Even though they featured one of the premier running backs in the entire country last season, there was still plenty of rushing work to go around for the Cincinnati Bearcats. Michael Warren may have received most of the chances but even he needed a breather from time to time. One of the players who benefited the most from those opportunities was Charles McClelland.
Considering the fact that he was a true freshman, the former three-star prospect was thrown right into the deep end without much preamble. With 2017’s leading rusher Gerrid Doaks sidelined for the entire season, the Bearcats needed depth at running back and they found it in McClelland and fellow rookie Tavion Thomas.

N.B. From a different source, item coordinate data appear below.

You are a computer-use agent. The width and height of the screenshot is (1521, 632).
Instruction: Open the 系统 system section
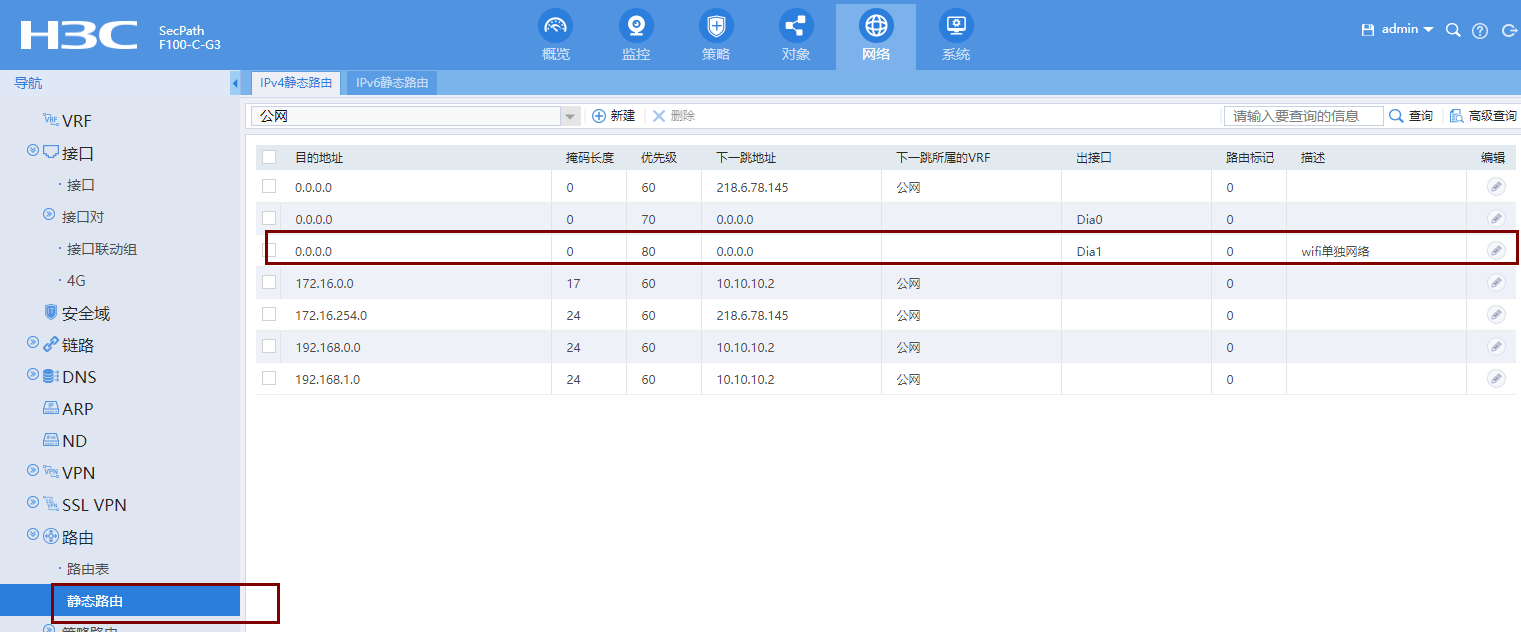[x=955, y=35]
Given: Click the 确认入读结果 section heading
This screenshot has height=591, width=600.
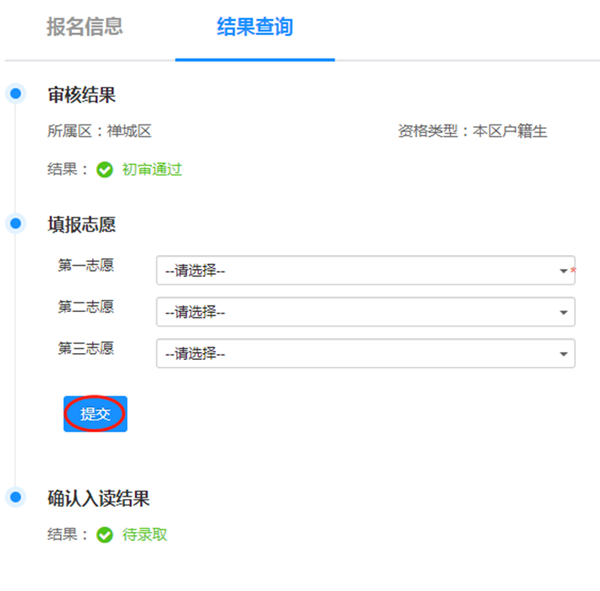Looking at the screenshot, I should pos(98,498).
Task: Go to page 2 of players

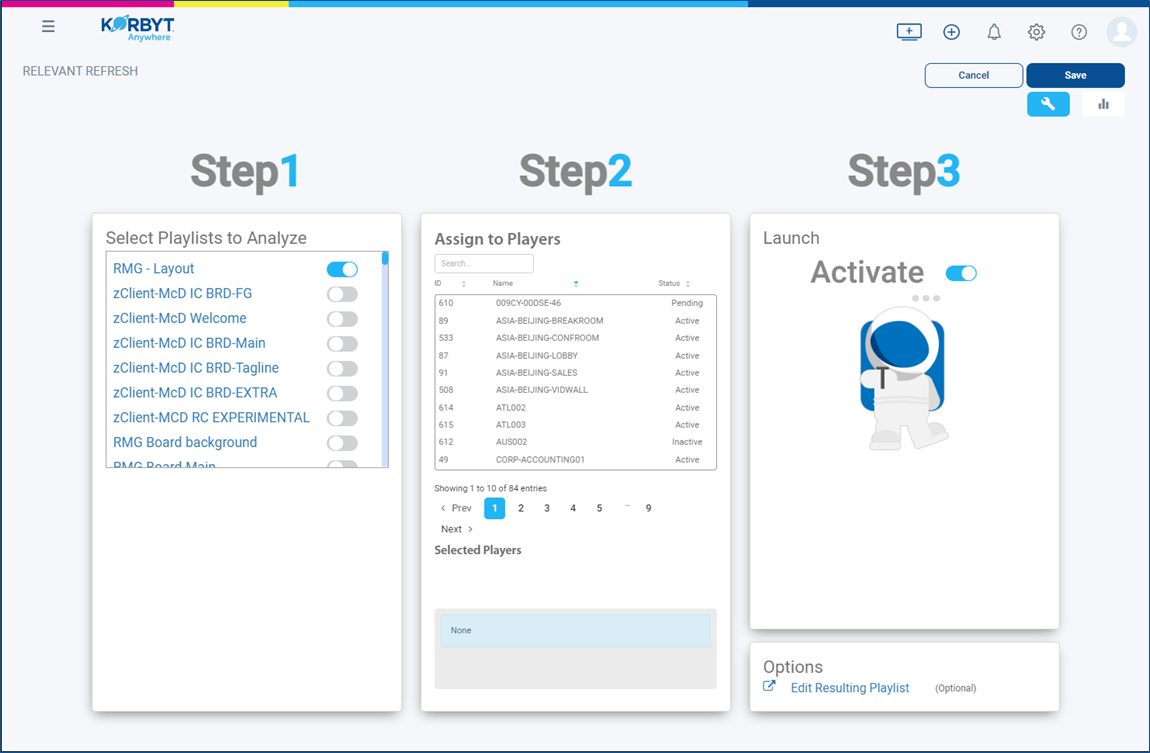Action: point(521,508)
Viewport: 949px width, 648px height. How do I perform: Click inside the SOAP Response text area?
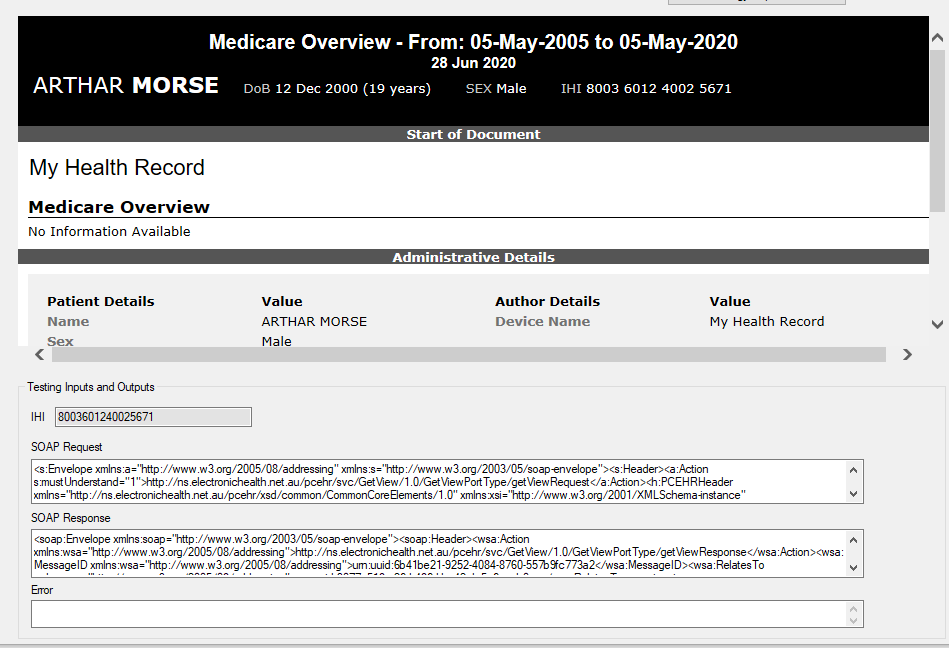pyautogui.click(x=438, y=552)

McClelland really broke onto the scene in week three last year. After receiving zero rushing opportunities in the first two weeks against UCLA and Miami-Ohio, he erupted for 121 yards and a touchdown on only 16 carries against Alabama A&M. Obviously the level of competition in that game was not in the upper echelon considering the Bearcats won 63-7 and McClelland was brought in to finish things off after the team got out to a big lead. However, McClelland still impressed with his ability to find open space, break big plays and run for days after that game. He ended up reaching at least 70 yards three more times last year despite never receiving double-digit carries after week three. That included a showing in the regular season finale against East Carolina when he amassed 114 yards on only eight attempts in a game that Warren missed.
Not since the 2015 season has a UC running back displayed such skill at escaping for long runs, as McClelland averaged 7.7 yards per carry, besting the mark Mike Boone produced in 2015 when he averaged 7.2. Because he was able to pack so much production into every one of his attempts, McClelland ended up with 485 total rushing yards on 63 carries, while finding the end zone on the ground four times. He was still the fourth-leading rusher on the team, but that has more to do with the facts that the Bearcats had multiple rushing options and McClelland was still used in a limited role despite his star potential.
If you’ll pardon the pun, McClelland’s skills carry beyond rushing the ball. He also displayed solid hands as a receiver, with nine receptions for 108 yards and two touchdowns. Luke Fickell and offensive coordinator Mike Denbrock really started to utilize him more on pass plays in the last couple games, as he combined for four catches for 77 yards against East Carolina and Virginia Tech. In addition to his work as a receiver, McClelland was also one of the team’s primary kick returners. It was a logical decision considering his elusive running style and exceptional speed. He returned seven kicks for an average of 12 yards per return.
Whether or not you would classify 2018 as a breakout year for McClelland, its clear that he has a bright future with the program. He will still have to wait his turn to become the feature back, especially with Gerrid Doaks getting work again and Thomas also competing for opportunities behind Warren. However, McClelland has already shown that he can do a lot with a little.